Document segment:
==========

Safety of returning an array with Address elsewhere

jcmoyer · December 13, 2024, 4:32am

I’ve also found another very curious approach used by GNATCOLL.Mmap:

subtype Unconstrained_String is String (Positive);
type Str_Access is access all Unconstrained_String;
pragma No_Strict_Aliasing (Str_Access);

Then you can take the System.Address of the buffer and convert it to a Str_Access with a normal Unchecked_Conversion. I guess that by making Unconstrained_String an array over all values of Positive you effectively have unlimited bounds, which is precisely the escape hatch I’ve been looking for. You can re-add the bounds by other means.

jere · December 13, 2024, 4:53am

Just be aware you need to be very careful there. The types you convert between must have access types that match pretty closely. Access types that point to unconstrained arrays expect bounds of specific sizes next to the memory. If you convert from one type that doesn’t even have bounds to one that does (or from a type with different sized bounds) then you’ll have invalid memory accesses which may or may not immediately manifest.

jcmoyer · December 13, 2024, 5:59pm

I am confused about the terminology here. I thought an unconstrained array was one with an unknown bound like String is array (Positive range <>) of Character where if you receive String as a parameter for example you can’t possibly know its bounds without loading them from memory.

Is Unconstrained_String (name taken directly from GNATCOLL) in this example actually an unconstrained array too? I thought it became constrained by making the range all of Positive and that it’s “unconstrained” in the sense that the actual bounds can’t be determined by the usual means like 'Range.

==========

Supplied entries:
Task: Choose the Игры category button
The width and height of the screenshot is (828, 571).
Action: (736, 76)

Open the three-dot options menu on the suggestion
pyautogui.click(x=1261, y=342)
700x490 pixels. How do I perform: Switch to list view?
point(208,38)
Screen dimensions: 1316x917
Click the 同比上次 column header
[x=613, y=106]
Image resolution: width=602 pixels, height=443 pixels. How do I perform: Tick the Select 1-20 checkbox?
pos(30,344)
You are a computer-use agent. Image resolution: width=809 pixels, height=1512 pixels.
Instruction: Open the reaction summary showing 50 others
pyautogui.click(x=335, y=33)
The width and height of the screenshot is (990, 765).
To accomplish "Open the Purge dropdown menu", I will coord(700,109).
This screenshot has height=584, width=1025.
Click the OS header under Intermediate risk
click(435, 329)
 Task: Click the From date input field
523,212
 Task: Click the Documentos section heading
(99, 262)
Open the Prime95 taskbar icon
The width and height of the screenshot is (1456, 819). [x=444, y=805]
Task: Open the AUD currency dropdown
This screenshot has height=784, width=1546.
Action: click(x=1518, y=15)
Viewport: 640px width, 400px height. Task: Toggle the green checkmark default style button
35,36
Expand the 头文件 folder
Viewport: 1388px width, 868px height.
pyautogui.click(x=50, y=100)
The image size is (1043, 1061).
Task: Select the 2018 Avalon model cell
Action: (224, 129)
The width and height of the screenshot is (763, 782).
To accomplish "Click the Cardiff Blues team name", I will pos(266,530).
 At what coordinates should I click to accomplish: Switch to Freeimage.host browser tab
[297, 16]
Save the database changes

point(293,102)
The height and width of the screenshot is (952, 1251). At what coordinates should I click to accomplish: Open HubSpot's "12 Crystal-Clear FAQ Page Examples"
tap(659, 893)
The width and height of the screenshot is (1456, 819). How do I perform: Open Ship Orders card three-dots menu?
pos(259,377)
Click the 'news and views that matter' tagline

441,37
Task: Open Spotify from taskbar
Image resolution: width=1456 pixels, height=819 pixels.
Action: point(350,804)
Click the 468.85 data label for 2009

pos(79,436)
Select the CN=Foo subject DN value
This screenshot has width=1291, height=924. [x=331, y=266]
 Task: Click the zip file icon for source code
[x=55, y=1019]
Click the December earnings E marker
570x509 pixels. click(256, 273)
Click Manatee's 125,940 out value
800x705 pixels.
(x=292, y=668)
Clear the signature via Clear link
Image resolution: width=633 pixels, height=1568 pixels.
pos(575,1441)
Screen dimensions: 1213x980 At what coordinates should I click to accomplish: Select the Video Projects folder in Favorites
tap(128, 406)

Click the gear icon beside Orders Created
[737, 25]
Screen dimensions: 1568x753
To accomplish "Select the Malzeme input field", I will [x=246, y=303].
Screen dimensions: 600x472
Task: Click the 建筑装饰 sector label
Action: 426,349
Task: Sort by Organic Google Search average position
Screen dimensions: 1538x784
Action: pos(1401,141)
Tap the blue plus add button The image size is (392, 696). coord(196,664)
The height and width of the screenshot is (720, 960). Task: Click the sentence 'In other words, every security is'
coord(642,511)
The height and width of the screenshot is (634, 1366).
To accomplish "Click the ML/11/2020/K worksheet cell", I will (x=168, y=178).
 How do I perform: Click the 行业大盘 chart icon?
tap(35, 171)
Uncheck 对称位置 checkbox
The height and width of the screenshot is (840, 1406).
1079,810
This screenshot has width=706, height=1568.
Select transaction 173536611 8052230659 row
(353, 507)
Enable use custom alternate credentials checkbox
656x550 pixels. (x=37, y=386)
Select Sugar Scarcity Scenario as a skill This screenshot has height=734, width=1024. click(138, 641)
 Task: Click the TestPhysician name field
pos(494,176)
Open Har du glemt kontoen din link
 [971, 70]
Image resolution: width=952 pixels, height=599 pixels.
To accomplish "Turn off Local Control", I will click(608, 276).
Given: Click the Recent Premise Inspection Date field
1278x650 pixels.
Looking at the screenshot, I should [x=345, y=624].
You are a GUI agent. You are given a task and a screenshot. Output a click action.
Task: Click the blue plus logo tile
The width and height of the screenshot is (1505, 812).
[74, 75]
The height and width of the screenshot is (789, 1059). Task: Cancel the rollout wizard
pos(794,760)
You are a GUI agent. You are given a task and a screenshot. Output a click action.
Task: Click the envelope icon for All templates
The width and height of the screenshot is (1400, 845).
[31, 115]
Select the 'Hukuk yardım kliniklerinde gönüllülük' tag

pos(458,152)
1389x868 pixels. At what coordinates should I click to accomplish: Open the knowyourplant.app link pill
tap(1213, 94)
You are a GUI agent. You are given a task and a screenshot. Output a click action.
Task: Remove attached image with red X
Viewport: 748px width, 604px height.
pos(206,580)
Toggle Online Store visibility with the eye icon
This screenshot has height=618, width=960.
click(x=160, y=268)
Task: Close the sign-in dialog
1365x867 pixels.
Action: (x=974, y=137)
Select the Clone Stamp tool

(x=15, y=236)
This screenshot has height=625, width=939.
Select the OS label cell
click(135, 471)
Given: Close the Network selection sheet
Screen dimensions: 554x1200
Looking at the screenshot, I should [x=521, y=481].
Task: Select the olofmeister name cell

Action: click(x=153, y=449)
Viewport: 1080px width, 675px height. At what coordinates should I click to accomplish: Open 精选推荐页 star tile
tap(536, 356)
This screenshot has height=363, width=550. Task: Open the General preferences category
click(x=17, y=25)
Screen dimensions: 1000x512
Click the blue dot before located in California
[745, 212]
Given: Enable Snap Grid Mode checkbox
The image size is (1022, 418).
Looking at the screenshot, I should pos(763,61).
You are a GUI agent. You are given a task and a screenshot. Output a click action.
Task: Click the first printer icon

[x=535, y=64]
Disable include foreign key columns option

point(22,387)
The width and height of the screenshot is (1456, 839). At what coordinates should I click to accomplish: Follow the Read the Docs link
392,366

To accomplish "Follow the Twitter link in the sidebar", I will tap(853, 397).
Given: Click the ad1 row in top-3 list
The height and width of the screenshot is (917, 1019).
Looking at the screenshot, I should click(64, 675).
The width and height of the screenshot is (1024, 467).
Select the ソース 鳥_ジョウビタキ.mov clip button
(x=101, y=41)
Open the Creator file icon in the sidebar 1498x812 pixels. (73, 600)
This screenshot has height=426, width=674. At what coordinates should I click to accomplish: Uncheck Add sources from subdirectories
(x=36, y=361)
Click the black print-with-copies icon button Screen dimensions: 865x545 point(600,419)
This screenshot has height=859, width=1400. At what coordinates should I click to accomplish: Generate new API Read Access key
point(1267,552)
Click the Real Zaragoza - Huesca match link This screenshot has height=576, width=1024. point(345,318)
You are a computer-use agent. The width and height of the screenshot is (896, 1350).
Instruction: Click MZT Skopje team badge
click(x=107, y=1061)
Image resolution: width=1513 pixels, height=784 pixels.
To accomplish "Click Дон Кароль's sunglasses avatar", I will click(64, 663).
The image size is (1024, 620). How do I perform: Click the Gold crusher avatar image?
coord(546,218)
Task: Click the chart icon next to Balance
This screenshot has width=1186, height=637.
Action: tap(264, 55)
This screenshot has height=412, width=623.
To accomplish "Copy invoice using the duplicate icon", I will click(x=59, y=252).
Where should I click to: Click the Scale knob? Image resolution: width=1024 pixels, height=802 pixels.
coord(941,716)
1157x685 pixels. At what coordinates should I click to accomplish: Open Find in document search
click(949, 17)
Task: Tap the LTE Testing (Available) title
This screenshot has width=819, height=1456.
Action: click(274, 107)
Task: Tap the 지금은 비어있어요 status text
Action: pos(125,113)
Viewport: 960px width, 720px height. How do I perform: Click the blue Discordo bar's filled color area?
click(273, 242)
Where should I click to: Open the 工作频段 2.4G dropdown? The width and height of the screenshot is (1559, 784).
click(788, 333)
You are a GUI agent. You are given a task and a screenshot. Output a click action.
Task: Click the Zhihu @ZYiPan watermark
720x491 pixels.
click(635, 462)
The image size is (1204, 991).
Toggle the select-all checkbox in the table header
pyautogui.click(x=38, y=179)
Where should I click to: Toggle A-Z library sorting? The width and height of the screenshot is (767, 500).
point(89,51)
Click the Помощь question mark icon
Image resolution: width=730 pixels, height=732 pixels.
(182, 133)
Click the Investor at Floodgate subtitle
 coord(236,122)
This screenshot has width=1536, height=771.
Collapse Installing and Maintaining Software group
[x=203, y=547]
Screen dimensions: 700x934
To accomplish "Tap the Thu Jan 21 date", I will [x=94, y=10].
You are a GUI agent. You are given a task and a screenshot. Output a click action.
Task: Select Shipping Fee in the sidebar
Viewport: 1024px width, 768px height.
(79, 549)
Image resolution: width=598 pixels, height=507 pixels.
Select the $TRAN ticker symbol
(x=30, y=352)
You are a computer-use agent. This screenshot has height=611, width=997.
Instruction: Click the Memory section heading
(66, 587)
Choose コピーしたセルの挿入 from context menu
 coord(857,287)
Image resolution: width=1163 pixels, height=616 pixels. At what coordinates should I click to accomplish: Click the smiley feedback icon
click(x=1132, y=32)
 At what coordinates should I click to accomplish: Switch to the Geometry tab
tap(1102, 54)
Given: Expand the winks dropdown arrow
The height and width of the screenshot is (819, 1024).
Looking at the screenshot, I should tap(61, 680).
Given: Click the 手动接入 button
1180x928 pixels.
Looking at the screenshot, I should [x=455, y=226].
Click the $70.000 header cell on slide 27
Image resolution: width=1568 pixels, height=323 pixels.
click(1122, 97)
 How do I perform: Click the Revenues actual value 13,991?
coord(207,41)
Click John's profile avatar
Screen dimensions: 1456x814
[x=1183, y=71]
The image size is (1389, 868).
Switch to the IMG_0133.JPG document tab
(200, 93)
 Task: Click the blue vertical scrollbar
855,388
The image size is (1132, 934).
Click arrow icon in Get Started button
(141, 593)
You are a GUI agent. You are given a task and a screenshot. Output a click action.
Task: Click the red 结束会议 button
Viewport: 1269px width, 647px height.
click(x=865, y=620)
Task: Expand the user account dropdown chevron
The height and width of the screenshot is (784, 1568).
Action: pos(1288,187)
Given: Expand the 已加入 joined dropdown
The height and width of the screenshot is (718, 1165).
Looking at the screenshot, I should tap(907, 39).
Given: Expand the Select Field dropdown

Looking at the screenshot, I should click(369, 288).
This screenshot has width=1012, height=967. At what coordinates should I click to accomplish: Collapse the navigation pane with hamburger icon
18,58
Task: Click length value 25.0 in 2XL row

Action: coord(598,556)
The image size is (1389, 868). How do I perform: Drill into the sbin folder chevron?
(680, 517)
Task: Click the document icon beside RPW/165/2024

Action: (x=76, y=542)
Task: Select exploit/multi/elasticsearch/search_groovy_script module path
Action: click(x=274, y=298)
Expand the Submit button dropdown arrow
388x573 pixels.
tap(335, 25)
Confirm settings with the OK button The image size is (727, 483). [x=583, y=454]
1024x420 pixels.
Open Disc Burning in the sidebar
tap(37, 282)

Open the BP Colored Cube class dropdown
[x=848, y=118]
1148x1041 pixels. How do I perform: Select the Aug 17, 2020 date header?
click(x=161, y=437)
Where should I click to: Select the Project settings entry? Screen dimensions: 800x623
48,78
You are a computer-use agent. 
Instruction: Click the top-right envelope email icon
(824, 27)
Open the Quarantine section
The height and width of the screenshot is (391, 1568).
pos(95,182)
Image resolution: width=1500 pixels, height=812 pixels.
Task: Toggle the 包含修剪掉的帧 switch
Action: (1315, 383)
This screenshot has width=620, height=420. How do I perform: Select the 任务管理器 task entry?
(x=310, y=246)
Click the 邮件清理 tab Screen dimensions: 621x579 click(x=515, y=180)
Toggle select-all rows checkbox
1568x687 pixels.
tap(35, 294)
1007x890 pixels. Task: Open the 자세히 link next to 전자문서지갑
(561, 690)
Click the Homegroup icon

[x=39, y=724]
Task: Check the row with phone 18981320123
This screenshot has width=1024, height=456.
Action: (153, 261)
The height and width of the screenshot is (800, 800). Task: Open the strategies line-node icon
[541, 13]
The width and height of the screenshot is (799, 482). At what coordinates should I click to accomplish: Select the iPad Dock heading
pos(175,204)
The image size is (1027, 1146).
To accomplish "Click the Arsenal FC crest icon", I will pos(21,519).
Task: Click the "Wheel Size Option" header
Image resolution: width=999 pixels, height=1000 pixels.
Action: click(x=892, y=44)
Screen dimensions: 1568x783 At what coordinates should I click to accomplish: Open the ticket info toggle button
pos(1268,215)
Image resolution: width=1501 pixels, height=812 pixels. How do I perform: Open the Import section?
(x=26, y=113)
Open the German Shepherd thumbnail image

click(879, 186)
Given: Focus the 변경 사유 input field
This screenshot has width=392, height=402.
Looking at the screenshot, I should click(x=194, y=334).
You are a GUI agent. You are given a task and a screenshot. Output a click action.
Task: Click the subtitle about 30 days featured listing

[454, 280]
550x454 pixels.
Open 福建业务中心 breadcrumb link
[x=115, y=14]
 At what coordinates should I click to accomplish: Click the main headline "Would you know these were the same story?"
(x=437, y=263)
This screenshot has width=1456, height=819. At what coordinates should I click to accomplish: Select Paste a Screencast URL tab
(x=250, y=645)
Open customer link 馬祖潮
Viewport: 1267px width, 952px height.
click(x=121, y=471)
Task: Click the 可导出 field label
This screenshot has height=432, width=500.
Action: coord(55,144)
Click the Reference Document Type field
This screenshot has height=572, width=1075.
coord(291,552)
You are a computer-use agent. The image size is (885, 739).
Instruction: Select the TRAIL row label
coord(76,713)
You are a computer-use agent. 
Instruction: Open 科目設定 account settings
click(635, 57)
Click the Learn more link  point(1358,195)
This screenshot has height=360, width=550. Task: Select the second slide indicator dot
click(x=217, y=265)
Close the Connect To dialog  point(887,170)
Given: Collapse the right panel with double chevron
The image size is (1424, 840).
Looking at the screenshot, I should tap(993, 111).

==========

Exercise set:
a - Answer these from the thread on returning an array with Address, giving each answer on its own line:
(i) Which library uses the Unconstrained_String approach?
(ii) Which pragma is applied to Str_Access?
(iii) What do access types that point to unconstrained arrays expect next to the memory?
b - In the thread on returning an array with Address, why does converting from a type without bounds to one with bounds lead to invalid memory accesses?

Expected outputs:
a -
(i) GNATCOLL.Mmap
(ii) No_Strict_Aliasing
(iii) Bounds of specific sizes

b - Access types that point to unconstrained arrays expect bounds of specific sizes next to the memory. If the source type has no bounds, or has bounds of a different size, that expectation fails. The result is invalid memory accesses, which may or may not show up right away.